Length of stay, mortality, and readmissions among Medicare cancer patients treated with glucarpidase and conventional care: a retrospective study

Clinicoecon Outcomes Res. 2019 Feb 7;11:129-144. doi: 10.2147/CEOR.S188786. eCollection 2019.


Purpose: Glucarpidase (Voraxaze) is used to treat methotrexate (Mtx) toxicity in patients with delayed Mtx clearance due to impaired renal function. We examine hospital length of stay (LOS), mortality, and readmission rates for Medicare cancer patients with delayed clearance of Mtx treated with glucarpidase.

Methods: Using 2010-2017 Medicare claims data, we identified glucarpidase patients as those hospitalized with indications of select lymphomas or leukemia, inpatient chemotherapy, and glucarpidase treatment. We assessed outcomes of glucarpidase patients relative to those experienced by patients treated for presumed Mtx toxicity using other therapies. These nonglucarpidase patients were identified with a diagnosis of primary central nervous system lymphoma, indications of cancer-chemotherapy toxicity, and acute kidney injury during hospitalization (not present on admission), and were divided into two groups: treated with dialysis (dialysis+) and treated with or without dialysis (dialysis+/-). Inverse-probability treatment weighting using propensity scores was used to adjust for differences between groups.

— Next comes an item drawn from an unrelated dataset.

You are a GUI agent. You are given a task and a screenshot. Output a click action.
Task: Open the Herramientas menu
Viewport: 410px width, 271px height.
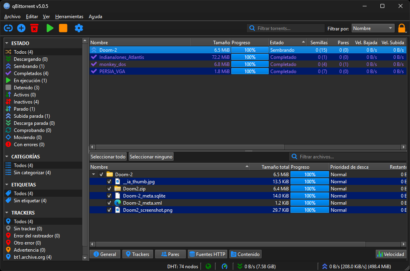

Results: Patients treated with glucarpidase (n=30) had an average LOS of 14.7 days. They had inpatient, 30-day, and 90-day mortality rates of 3.3%, 13.3%, and 16.7%, respectively, and a 90-day all-cause unplanned readmission rate of 24.1%. The dialysis+ and dialysis+/- groups, respectively, had higher average LOS (40.2, 21.9), higher inpatient mortality (50.6%, 20.8%), and higher 90-day mortality (58.6%, 37.6%). No statistically significant differences in 30-day mortality or 90-day readmission rates were detected between the glucarpidase group and either of the nonglucarpidase groups. Unobservable differences in patient severity may impact the interpretation of our findings.

Conclusion: Medicare cancer patients with presumed Mtx toxicity receiving conventional treatment experience long hospitalizations, high intensive-care unit use and high mortality. Glucarpidase patients had lower LOS, inpatient mortality, and 90-day mortality than the non-glucarpidase patients.

Keywords: chemotherapy; methotrexate; outcomes; toxicity.